Peter Murray, the founder of turbulenceforecast.com, agrees. He set up the website in 2005 to help travelers see areas of likely turbulence before stepping aboard an airplane. By day, he is a systems administrator at Michigan State University. But thanks to the side project, he’s had an armchair view of turbulence in the upper atmosphere for nearly two decades.

“I do feel that things are getting ever-so-slightly rougher,” he says.

Just a day after the incident on Alaska Airlines, a United Airlines flight out of San Francisco, bound for Munich, Germany, was forced to divert to Denver when a flight attendant was seriously injured during a short-lived, but intensely turbulent, event.

Dianna Previs was a passenger on that flight. Once it landed, she says, the injured flight attendant was wheeled down the aisle, her leg extended and wrapped in an ice pack with what appeared to Previs to be a compound fracture. “She looked like she was in a lot of pain,” she says.

In an email, a United spokesperson praised the pilots on the March 21 flight “for their quick work in addressing this issue and working to ensure the safety of everyone on board.”

Flight attendants experience the most injuries

Although it is almost unheard of for turbulence to cause a crash, such events do stress a plane’s airframe, says Ryan Pettit, an associate technical fellow and senior controls engineer for Boeing.

Really jarring turbulence “can impart pretty big loads on the airplane,” he says. However, “the design standards of modern aircraft are really high.”

Nevertheless, the National Transportation Safety Board has said that turbulence causes the most common types of accidents aboard aircraft. From 2009 to 2022, the National Transportation Safety Board tallied 163 “serious injuries” resulting from turbulence. The types of injuries tracked include major fractures, serious burns, internal bleeding or any other injury requiring two or more days of hospitalization. Flight crews incurred 80% of all such injuries, the NTSB notes.

Sara Nelson, the international president of the Association of Flight Attendants-CWA, says the reason cabin crews suffer most of the injuries is pretty straightforward. “We’re checking on other people having their seat belts on. We’re in the middle of a service. We’re preparing for the next service in the galley with a 300-pound cart,” she says.
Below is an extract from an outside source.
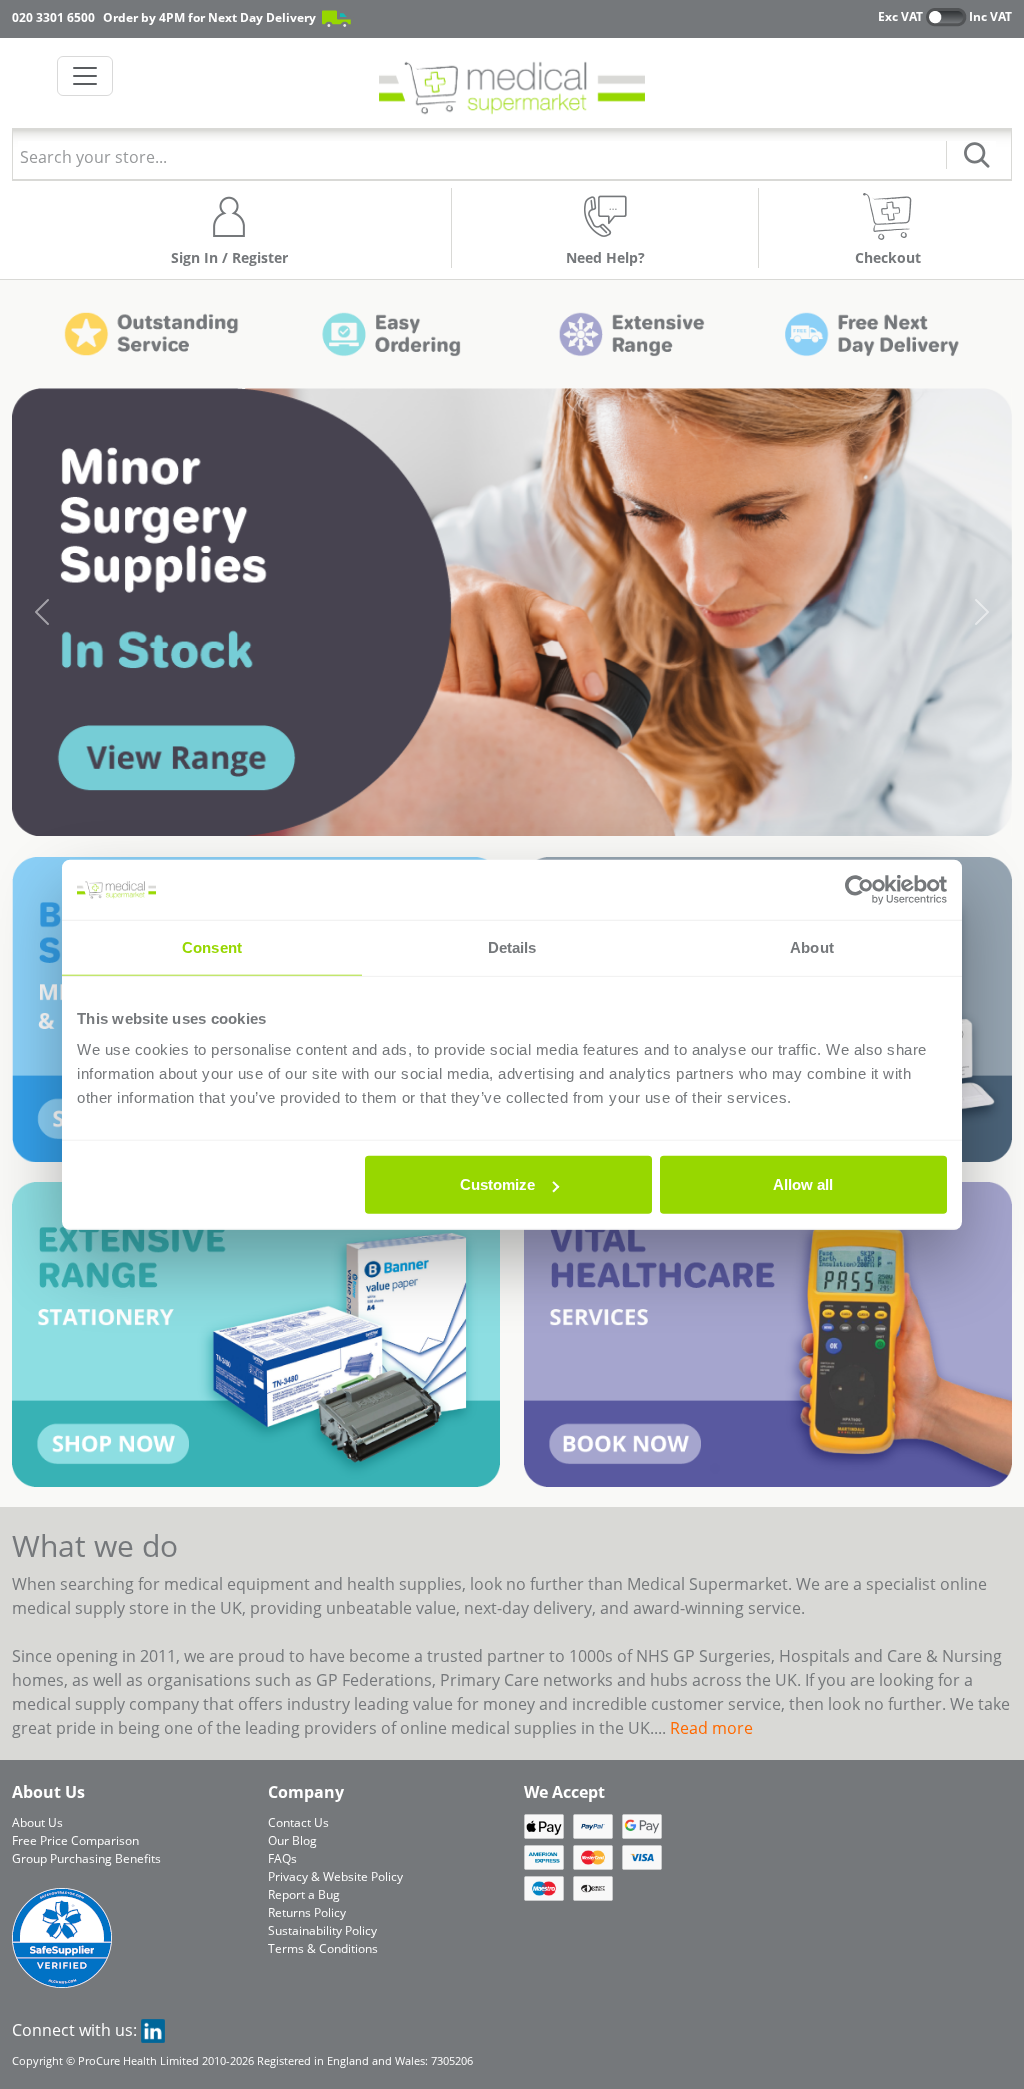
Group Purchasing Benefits (86, 1858)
“So, it’s often that we’re not buckled in when these clear-turbulence events happen,” Nelson says.

Two years ago, the NTSB released a study aimed at improving procedures to tackle the problem. Its recommendations range from more stringent enforcement of seat belt requirements to improving pilot reports of turbulence.
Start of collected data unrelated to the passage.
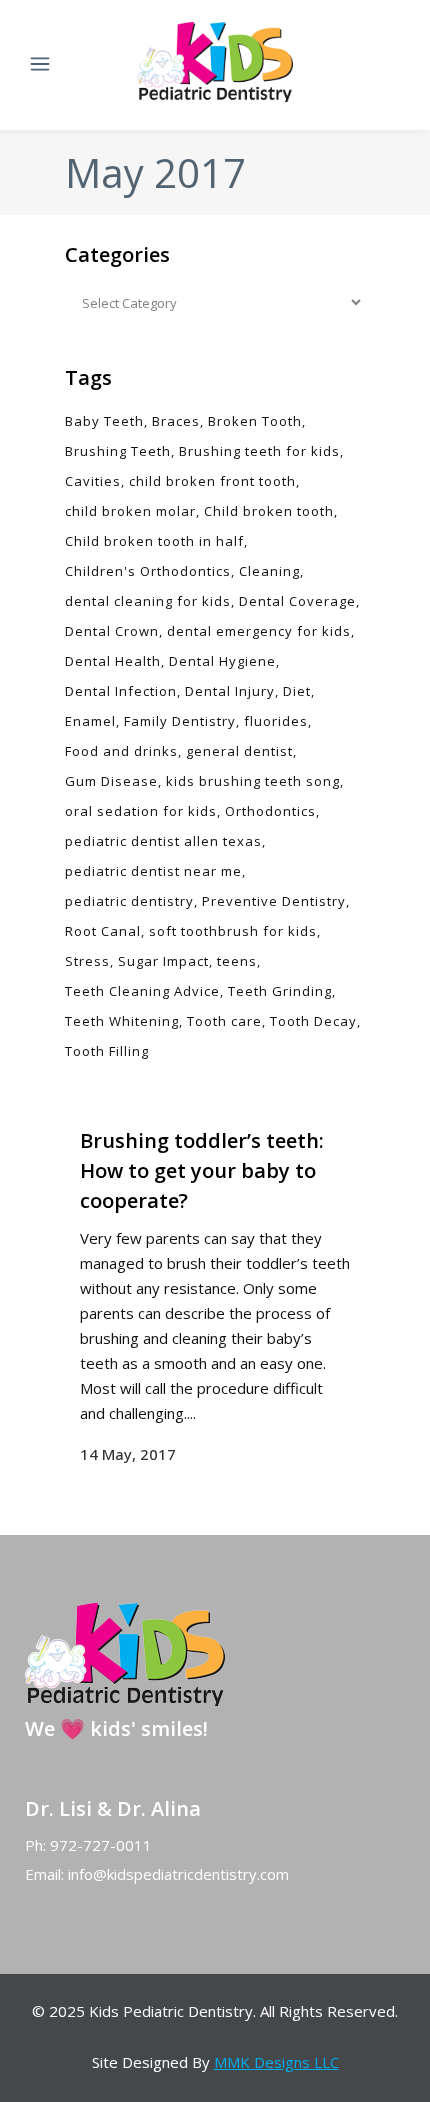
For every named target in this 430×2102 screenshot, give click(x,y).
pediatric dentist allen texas (163, 841)
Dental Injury (230, 691)
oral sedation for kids (141, 811)
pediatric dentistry (129, 901)
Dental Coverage (297, 601)
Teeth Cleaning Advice (142, 991)
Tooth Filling (107, 1051)
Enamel (90, 721)
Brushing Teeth (118, 451)
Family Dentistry (180, 721)
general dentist (239, 751)
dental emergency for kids (259, 631)
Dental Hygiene (222, 661)
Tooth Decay (313, 1021)
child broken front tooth (212, 481)
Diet (297, 691)
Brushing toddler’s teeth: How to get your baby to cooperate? (202, 1170)
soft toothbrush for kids (233, 931)
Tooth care (224, 1021)
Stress (87, 961)
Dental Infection (121, 691)
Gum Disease (111, 781)
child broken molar (130, 511)
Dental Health (113, 661)
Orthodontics (270, 811)
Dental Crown (112, 631)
Many passenger aircraft use an app called Sky Path to monitor turbulence with a cockpit-mounted tablet as a motion sensor. The app works similar to how Google Maps processes traffic congestion — by automatically collating real-time reports from other users’ devices.

Boeing’s Pettit says the passenger jetliners already have active flight controls to minimize shaking during turbulence.
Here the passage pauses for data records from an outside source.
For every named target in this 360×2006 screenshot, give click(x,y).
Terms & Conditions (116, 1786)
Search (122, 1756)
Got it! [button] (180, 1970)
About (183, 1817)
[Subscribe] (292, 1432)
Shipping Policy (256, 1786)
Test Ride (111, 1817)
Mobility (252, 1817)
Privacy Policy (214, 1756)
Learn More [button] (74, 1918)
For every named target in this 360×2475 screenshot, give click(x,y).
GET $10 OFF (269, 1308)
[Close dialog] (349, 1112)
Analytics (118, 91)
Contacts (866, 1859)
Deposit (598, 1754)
Even so, “it’s one thing to try to improve the ride quality once you’ve experienced the turbulence,” Pettit says. “But the best-case scenario is you don’t experience it in the first place.”

One thing being looked at is the use of lidar, or light detection and ranging, a sort of radar that uses light instead of radio waves. It’s an existing technology, but there are a number of hurdles to overcome to make it work for detecting clear-air turbulence, he says.

Nelson, president of the flight attendants union, says changing procedures so that cabin crew members remain buckled in during critical parts of a flight would also help. “There’s been recommendations from the NTSB to have flight attendants sitting down earlier on descent and staying [seated] longer on ascent, which is oftentimes where we encounter these issues as we’re flying through the various altitudes,” she says.

Still, there is a simple, already proven safety device. “The seat belt, you know, it’s old technology,” Pettit says. “There’s nothing exciting about it. But the data really points to it working.”